What is Punjabi?

Punjabi (sometimes spelt Panjabi) is a language spoken predominantly on the Indian sub-continent by approximately 60 million people. There are two variants: eastern Punjabi spoken by people from India and western Punjabi spoken by people from Pakistan. In India, Punjabi is an official state language and is written in Gurmukhi script. In Pakistan, Punjabi is written in a script called Shahmukhi. Even though Punjabi is spoken by approximately 30 million people (representing the single largest linguistic group), it is not an official language of Pakistan. Due to the promotion of Urdu in Pakistan, Punjabi’s formal use in Pakistan is considerably less so than in India.
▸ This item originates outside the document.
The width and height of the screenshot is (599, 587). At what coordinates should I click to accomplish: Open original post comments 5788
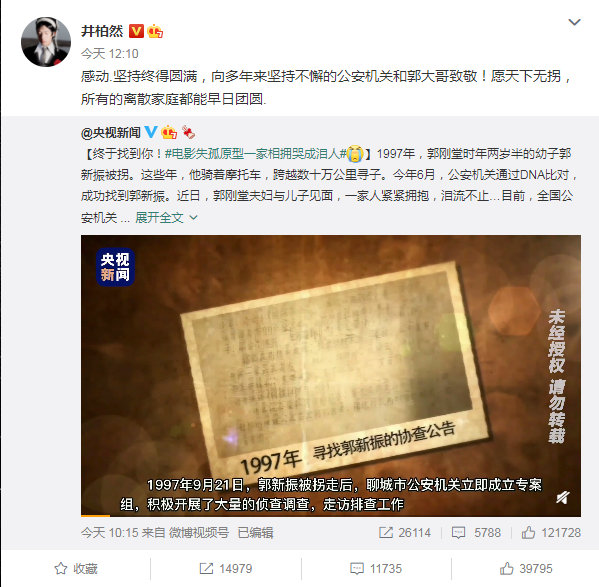coord(476,533)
There are also large numbers of Punjabi speakers in countries around the world (especially the UK, Canada and United States). These are predominately immigrants or descendents of immigrants from the Indian sub-continent.

What is Gurmukhi?

Gurmukhi is by far the most predominant script used for writing Punjabi in eastern (Indian) Punjab. The Gurmukhi script is derived from the Landa alphabet and was standardised by Guru Angad Dev in the 16th century. It forms a part of the Brahmi script family.

Gurmukhi should use the locale type pa.

What is Shahmukhi?

Shahmukhi is based on Arabic script (reading from right-to-left) and is the predominant script for writing Punjabi in western (Pakistan) Punjab. This web site concentrates more towards the Gurmukhi side of Punjabi. Users wishing to use Punjabi in Shahmukhi are advised to research Arabic (and Urdu) computing.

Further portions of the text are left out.